Ecce Homo, espressione che significa letteralmente “ecco l’uomo”, è la frase di Ponzio Pilato, allora governatore romano della Giudea, che ha rivolto ai giudei mostrando loro Gesù flagellato. Questa frase indica per estensione anche la passione di Gesù come emblema di una persona malridotta, emaciata, sfigurata dal dolore.

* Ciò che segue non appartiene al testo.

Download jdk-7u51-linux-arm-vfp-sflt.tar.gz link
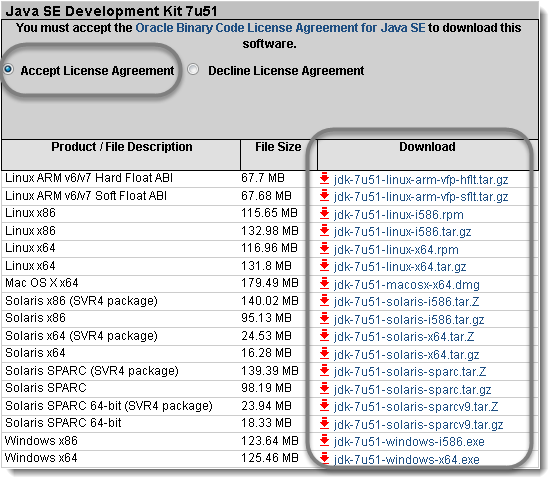 click(x=421, y=197)
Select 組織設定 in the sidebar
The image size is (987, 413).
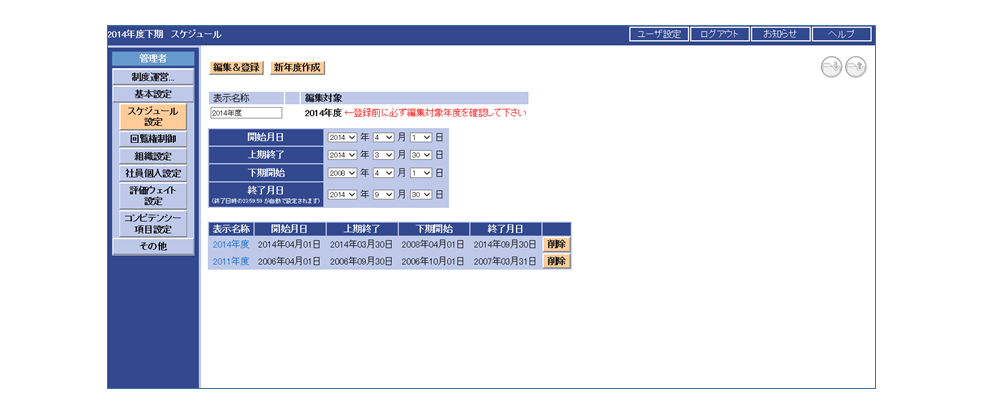pyautogui.click(x=152, y=156)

Da secoli viene raffigurato l’ecce homo, e in questo caso è in avorio intagliato composto da diversi elementi assemblati all’interno di una noce. Gesù si trova al centro della composizione con una corona di spine e avvolto da un mantello; intorno a Lui l’apertura di una costruzione con un’architrave con l’iscrizione ecce homo; sopra di questa vi è una balaustra con la raggiera e lo Spirito Santo; ai lati del Gesù un soldato romano ed un sacerdote che lo esibisce ai giudei: tutta la scena è sostenuta da una mensola decorata con una conchiglia, delle volute e delle ghirlande. Questa scultura religiosa è composta da figure intagliate in avorio, applicate su di un pannello rivestito in velluto entro una cornice in noce con cornici in ottone e quattro rosette negli angoli. La composizione è armoniosa, con un insieme di materiali diversi, quali avorio, legno e velluto. Questa scultura religiosa settecentesca proviene da una dimora privata di Milano.